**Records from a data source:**

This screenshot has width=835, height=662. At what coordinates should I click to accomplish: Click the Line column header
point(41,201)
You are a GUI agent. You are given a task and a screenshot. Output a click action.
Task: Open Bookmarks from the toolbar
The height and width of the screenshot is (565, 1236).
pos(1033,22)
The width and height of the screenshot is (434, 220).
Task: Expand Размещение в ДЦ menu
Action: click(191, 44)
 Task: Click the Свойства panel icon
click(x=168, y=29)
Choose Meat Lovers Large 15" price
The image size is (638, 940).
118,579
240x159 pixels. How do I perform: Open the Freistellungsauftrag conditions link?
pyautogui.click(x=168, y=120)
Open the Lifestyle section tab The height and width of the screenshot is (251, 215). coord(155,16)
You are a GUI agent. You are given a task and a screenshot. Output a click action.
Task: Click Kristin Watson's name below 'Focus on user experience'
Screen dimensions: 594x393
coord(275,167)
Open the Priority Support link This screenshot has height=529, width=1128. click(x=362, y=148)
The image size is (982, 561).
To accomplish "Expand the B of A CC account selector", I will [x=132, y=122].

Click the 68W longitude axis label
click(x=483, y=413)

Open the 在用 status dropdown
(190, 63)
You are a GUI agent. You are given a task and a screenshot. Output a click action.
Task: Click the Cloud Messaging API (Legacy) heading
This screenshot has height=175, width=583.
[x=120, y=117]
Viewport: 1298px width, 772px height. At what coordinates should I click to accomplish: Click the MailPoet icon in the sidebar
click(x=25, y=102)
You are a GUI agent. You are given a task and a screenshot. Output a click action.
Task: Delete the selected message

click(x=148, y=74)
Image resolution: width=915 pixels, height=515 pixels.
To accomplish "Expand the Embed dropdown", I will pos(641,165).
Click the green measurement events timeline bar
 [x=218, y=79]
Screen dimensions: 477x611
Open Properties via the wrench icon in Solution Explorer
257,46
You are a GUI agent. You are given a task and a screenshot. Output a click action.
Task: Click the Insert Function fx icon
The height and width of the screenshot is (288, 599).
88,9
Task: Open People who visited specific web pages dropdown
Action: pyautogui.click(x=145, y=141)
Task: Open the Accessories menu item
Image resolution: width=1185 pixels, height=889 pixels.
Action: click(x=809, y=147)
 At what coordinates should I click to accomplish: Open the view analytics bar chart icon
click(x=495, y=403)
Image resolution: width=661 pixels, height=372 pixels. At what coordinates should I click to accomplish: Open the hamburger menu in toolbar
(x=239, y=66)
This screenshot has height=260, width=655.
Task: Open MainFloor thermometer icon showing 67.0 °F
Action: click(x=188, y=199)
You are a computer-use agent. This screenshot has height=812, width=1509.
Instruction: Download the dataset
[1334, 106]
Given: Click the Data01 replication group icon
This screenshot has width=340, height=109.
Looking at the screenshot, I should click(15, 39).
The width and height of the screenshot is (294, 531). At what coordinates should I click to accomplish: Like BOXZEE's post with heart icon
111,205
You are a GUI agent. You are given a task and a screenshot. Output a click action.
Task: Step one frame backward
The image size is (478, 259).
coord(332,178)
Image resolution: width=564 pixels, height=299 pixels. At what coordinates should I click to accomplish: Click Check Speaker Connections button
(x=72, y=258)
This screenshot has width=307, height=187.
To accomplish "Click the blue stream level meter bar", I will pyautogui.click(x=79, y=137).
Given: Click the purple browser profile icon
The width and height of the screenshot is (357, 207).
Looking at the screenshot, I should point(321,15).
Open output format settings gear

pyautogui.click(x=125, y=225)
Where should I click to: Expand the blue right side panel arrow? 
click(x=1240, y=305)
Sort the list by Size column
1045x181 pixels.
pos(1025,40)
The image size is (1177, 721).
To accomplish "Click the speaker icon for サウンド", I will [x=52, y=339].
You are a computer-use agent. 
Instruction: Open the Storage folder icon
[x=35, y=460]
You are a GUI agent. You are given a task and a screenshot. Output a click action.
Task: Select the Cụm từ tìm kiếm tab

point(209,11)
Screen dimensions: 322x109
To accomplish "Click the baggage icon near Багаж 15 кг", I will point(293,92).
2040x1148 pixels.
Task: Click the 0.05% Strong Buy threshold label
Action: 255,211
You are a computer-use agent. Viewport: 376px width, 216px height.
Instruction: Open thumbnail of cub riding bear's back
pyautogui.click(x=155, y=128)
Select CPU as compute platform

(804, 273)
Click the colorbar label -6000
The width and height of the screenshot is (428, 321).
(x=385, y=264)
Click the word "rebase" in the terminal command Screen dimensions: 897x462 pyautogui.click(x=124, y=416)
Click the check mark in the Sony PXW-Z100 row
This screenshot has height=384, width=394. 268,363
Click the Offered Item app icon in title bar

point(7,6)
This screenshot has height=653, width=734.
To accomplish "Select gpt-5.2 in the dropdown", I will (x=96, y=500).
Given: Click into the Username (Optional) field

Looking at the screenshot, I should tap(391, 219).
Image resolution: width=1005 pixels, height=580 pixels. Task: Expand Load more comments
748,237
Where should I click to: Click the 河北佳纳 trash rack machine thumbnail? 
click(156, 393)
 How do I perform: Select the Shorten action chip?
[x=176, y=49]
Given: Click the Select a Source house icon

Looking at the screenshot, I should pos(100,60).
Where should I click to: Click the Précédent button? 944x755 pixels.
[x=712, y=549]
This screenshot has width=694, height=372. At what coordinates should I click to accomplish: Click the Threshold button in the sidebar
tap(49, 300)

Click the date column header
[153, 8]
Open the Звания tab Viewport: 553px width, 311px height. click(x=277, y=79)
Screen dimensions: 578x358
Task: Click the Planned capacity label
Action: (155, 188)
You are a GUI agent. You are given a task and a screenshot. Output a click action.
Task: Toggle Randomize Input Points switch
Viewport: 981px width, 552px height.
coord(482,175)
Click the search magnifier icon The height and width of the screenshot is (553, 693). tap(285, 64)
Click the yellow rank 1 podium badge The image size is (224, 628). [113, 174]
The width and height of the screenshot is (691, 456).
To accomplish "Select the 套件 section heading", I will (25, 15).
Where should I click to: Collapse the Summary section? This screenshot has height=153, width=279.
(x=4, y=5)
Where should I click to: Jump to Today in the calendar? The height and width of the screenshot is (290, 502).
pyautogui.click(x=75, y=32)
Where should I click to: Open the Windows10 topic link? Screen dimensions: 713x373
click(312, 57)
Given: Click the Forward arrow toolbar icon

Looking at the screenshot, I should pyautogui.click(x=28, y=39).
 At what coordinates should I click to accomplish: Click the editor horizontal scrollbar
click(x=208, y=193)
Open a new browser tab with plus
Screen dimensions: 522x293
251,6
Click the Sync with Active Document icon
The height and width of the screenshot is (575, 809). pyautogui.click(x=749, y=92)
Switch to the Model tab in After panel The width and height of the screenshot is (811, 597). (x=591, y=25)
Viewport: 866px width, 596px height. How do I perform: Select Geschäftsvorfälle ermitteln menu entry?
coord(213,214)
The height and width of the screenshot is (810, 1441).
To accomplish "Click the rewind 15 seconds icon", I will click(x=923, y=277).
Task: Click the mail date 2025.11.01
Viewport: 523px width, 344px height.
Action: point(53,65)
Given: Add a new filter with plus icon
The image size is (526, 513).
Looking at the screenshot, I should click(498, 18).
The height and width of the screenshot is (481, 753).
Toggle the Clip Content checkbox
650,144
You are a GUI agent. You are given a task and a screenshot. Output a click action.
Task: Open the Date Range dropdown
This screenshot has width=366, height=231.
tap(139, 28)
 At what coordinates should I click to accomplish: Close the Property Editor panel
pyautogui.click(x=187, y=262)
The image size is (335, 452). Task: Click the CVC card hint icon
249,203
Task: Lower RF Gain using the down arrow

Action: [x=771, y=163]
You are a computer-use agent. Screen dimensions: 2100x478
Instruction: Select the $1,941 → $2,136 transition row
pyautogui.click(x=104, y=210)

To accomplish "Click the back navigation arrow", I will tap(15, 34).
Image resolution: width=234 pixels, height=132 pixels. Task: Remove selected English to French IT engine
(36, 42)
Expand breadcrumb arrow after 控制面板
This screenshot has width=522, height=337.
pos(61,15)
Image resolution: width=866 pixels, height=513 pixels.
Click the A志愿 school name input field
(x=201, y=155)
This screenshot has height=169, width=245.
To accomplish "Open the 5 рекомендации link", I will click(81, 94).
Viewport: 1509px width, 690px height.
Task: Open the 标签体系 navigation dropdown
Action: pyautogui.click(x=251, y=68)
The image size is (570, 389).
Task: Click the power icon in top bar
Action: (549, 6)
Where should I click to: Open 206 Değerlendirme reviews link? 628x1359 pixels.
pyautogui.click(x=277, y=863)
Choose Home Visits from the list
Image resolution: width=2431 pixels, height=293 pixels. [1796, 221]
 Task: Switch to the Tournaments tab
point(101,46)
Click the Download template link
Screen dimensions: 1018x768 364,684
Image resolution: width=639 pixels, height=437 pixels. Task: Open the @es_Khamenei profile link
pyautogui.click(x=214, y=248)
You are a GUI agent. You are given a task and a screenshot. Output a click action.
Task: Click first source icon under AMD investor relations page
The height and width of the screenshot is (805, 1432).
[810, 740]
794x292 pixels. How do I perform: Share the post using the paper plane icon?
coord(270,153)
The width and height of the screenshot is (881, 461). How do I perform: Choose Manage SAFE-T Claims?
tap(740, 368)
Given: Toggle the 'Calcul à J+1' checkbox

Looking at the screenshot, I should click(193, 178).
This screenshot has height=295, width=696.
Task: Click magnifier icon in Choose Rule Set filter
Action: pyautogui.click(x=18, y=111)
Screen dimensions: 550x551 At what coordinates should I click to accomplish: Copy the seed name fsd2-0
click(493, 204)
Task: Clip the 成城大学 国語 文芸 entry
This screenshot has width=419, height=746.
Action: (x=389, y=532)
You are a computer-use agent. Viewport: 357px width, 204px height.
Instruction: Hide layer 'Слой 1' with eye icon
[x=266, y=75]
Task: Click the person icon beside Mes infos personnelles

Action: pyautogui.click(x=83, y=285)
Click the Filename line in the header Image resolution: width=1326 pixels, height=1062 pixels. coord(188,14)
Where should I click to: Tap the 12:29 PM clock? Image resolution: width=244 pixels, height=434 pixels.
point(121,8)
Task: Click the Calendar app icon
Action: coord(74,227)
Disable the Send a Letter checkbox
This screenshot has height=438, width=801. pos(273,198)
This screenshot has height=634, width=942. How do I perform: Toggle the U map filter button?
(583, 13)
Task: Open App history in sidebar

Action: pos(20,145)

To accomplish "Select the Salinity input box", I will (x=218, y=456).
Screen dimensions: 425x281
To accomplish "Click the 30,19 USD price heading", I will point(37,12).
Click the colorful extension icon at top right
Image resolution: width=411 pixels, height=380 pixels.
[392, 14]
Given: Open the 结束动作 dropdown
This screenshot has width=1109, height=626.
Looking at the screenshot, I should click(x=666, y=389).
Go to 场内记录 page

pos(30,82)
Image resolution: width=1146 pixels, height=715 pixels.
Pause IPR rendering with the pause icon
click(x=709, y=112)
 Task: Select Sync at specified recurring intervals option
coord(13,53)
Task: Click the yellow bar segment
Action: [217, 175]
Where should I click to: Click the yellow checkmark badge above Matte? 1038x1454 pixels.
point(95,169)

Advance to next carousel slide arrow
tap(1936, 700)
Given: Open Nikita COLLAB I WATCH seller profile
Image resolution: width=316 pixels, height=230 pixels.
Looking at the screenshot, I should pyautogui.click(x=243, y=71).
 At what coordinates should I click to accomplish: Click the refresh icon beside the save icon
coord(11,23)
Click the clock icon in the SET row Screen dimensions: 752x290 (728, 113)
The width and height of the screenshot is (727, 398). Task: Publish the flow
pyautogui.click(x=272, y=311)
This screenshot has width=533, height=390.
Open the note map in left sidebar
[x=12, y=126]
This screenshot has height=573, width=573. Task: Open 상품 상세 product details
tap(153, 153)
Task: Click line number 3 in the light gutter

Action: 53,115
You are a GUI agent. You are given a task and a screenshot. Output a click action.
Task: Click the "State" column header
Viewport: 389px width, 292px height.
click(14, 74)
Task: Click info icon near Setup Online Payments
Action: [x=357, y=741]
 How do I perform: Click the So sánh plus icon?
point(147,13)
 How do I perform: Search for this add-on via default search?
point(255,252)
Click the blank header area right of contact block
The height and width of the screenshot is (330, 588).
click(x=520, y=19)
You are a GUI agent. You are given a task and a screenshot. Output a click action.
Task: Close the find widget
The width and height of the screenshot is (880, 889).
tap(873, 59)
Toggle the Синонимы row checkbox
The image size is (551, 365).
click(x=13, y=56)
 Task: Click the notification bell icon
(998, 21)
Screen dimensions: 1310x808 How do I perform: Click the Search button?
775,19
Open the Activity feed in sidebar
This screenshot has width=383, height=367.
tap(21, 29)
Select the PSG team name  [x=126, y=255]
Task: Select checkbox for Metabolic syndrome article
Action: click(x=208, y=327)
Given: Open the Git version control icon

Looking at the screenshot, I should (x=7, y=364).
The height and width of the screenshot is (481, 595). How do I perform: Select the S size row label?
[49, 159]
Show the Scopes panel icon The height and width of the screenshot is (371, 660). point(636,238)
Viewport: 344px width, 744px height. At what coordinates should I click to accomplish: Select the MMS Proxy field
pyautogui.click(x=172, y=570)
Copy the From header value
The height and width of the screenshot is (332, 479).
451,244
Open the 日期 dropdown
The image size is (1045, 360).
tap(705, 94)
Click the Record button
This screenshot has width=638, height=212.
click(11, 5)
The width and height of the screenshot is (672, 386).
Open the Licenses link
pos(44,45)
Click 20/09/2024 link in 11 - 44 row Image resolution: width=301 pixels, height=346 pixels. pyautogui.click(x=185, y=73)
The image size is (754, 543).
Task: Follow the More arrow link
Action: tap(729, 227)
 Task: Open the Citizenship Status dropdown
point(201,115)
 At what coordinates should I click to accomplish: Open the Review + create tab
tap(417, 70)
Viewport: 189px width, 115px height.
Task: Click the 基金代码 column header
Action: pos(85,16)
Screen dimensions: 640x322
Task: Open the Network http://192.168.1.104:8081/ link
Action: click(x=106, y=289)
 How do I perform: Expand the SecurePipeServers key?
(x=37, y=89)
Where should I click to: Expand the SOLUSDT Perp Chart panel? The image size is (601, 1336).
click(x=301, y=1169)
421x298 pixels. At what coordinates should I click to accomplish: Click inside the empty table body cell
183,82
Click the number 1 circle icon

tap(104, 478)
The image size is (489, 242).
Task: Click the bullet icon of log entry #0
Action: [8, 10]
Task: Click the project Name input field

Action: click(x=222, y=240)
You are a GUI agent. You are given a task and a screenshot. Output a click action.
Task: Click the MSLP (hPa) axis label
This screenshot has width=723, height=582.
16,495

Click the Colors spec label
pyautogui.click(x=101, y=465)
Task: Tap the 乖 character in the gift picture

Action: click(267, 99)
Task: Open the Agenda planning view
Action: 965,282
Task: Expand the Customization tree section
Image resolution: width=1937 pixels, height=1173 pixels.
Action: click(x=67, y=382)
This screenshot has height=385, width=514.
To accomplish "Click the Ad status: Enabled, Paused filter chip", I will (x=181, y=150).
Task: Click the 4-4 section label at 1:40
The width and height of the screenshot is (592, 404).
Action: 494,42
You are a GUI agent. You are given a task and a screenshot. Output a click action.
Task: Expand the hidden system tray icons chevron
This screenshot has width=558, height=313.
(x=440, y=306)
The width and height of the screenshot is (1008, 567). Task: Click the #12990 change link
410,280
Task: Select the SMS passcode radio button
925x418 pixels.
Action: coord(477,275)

**What the task requires:** Filter the records above, keeping each line that contains the word "computer".

**Task response:**
You are a computer-use agent. This screenshot has height=812, width=1509.
You are a computer-use agent. 
You are a computer-use agent. Viewport: 376px width, 216px height.
You are a computer-use agent. Screen dimensions: 2100x478
You are a computer-use agent. Viewport: 357px width, 204px height.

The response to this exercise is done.